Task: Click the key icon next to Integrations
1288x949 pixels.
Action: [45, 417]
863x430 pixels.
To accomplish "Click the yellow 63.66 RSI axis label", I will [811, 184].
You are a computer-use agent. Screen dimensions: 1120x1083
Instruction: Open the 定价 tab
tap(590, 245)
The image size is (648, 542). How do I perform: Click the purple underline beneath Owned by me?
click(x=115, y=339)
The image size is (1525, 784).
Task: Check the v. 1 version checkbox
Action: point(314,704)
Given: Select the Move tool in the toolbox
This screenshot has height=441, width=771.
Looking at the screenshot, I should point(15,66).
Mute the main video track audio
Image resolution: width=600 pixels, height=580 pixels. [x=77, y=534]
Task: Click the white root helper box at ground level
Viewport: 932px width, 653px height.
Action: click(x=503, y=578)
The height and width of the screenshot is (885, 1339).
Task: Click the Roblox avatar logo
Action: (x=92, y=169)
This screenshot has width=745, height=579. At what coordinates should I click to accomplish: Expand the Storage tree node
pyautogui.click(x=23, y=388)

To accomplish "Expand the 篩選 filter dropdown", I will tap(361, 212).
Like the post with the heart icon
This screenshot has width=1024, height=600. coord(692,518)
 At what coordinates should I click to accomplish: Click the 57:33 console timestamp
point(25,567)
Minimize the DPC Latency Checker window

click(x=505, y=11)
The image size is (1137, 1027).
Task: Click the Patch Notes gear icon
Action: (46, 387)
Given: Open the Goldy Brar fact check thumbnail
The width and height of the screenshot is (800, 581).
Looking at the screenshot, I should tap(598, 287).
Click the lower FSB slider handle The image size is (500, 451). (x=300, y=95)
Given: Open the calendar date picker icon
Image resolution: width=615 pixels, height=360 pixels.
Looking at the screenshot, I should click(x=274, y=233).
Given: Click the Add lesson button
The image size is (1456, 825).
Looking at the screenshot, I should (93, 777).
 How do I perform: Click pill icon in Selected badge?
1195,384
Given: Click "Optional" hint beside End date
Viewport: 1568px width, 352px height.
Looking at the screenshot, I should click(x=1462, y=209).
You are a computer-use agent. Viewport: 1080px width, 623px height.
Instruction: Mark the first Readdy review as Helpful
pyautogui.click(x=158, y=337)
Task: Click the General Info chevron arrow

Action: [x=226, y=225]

════════

[What the task requires] Repeat the data from the line with "Click the lower" up to and including the line with "Looking at the screenshot, I should click(x=274, y=233).", keeping every character as it is.

[Final answer]
Click the lower FSB slider handle The image size is (500, 451). (x=300, y=95)
Given: Open the calendar date picker icon
Image resolution: width=615 pixels, height=360 pixels.
Looking at the screenshot, I should click(x=274, y=233).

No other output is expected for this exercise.